AI Spending Pullback and the Tokenmaxxing Debate

From AI Hype to AI Spending Pullback

An AI spending pullback is the emerging phase where companies that rushed to deploy generative tools are pausing or scaling back investments to focus on clear productivity gains, cost efficiency, and provable business outcomes instead of raw usage metrics or experimental projects. After a wave of optimism that AI would cut costs and speed up delivery, the bill has arrived. Uber rolled out Anthropic’s Claude Code to about 5,000 engineers, saw 95% monthly usage and AI involvement in 70% of code commits, yet exhausted its annual AI tools budget in four months. Microsoft, a flagship AI champion, has started revoking internal Claude Code licenses and steering engineers toward its own GitHub Copilot CLI. These moves do not signal a rejection of AI, but a shift toward asking harder questions about AI return on investment.

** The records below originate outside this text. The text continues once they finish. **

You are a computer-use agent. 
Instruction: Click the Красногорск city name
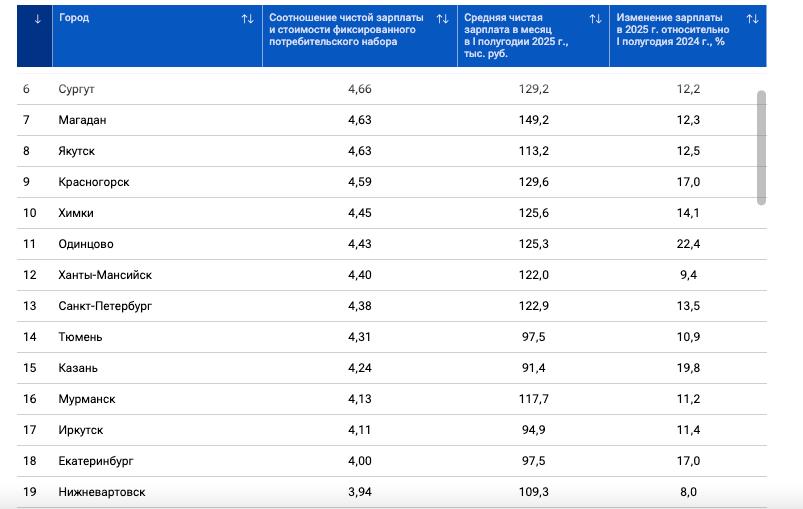(94, 182)
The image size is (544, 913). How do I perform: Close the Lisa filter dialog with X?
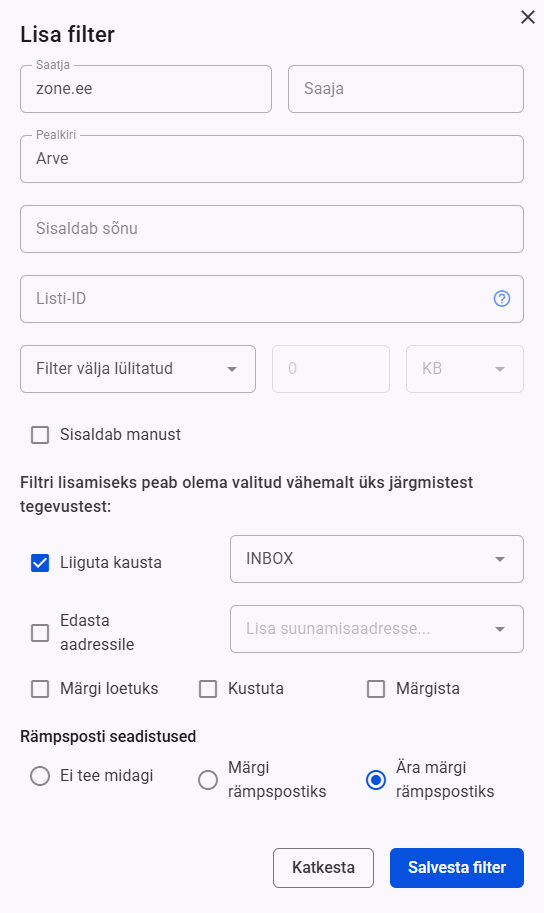tap(528, 17)
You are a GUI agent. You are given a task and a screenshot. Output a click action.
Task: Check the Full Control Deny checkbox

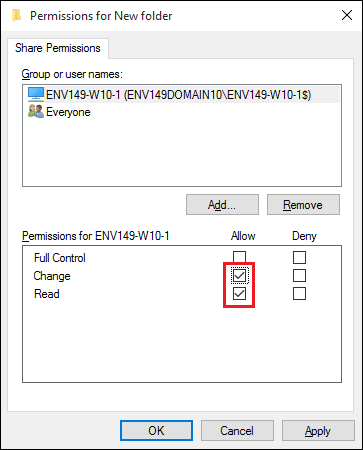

Inside the Tokenmaxxing Debate

The tokenmaxxing debate is at the center of this reassessment. Tokenmaxxing describes a mindset where teams push AI tools as much as possible, maximizing token usage as a proxy for innovation and productivity. Uber COO Andrew Macdonald captured the backlash when he said he has not seen a direct link between higher token usage and higher productivity, adding that it is “very hard to draw a line” between usage stats and more useful consumer features. Meanwhile, firms like Meta, Disney, JPMorgan and Visa track or even reward heavy AI use, with Visa reportedly citing monthly token use close to 2 trillion. Engineers warn that a large share of internal token spend may be waste. As Google’s Sundar Pichai noted, CIOs are increasingly worried about budgets that AI usage threatens to blow apart.

Why Tech Giants Are Pumping the Brakes on AI Spending

Agentic Coding Costs Hit Uber, Microsoft and Salesforce

Agentic coding tools, which let AI plan and execute multi-step coding tasks, were supposed to be the next productivity leap. Instead, they have exposed fresh AI cost efficiency problems. Uber’s experience with Claude Code shows how variable token pricing makes it hard to budget at scale: as agents take on more work, usage – and bills – spike. Microsoft saw Claude Code become “perhaps a little too popular” with engineers, but popularity translated into higher costs, prompting a shift back to GitHub Copilot CLI. At Salesforce, early token budgets for agentic coding now look wildly low compared with real usage. The pattern is clear: tokenmaxxing on agentic tools can deliver convenience for developers while turning AI spend into an open-ended line item, forcing leaders to rethink how they measure AI return on investment in software delivery.

Customer-Facing AI: When Cost Cuts Damage Quality

Some of the sharpest AI reversals have come in customer service, where the limits of generative tools are most visible. Klarna cut about 700 roles and shifted two-thirds to three-quarters of customer interactions to an OpenAI-powered chatbot, then saw a 22% drop in satisfaction and began rehiring human agents. The Commonwealth Bank replaced 45 call-centre agents with a voice bot, only to see call volumes and queues surge, eventually reinstating staff and calling the decision an error. Duolingo briefly tied performance reviews to AI tool usage before dropping that metric after staff questioned whether they were being pushed to use AI for its own sake. These cases show that chasing headcount reduction or token counts can backfire when AI cannot match human empathy, nuance, and problem solving in complex scenarios.

From Usage Metrics to Measurable AI Return on Investment

Across Silicon Valley and beyond, the narrative is shifting from “AI everywhere” to “AI that pays for itself.” Early phases were dominated by adoption targets, usage leaderboards and pride in big token bills. Now executives want clear, defensible AI return on investment. Engineering intelligence data shows that the top 10% of Claude Code users consumed about ten times as many tokens as the median developer but produced only about twice the output, undercutting the idea that heavy usage always equals value. Companies are starting to ask which workflows see faster cycle times, fewer bugs, higher customer satisfaction or lower support load because of AI – and which efforts are expensive experiments. As AI spending pullback gathers pace, the winners are likely to be teams that move beyond tokenmaxxing and treat agentic coding and chatbots as tools that must earn their place in the cost base.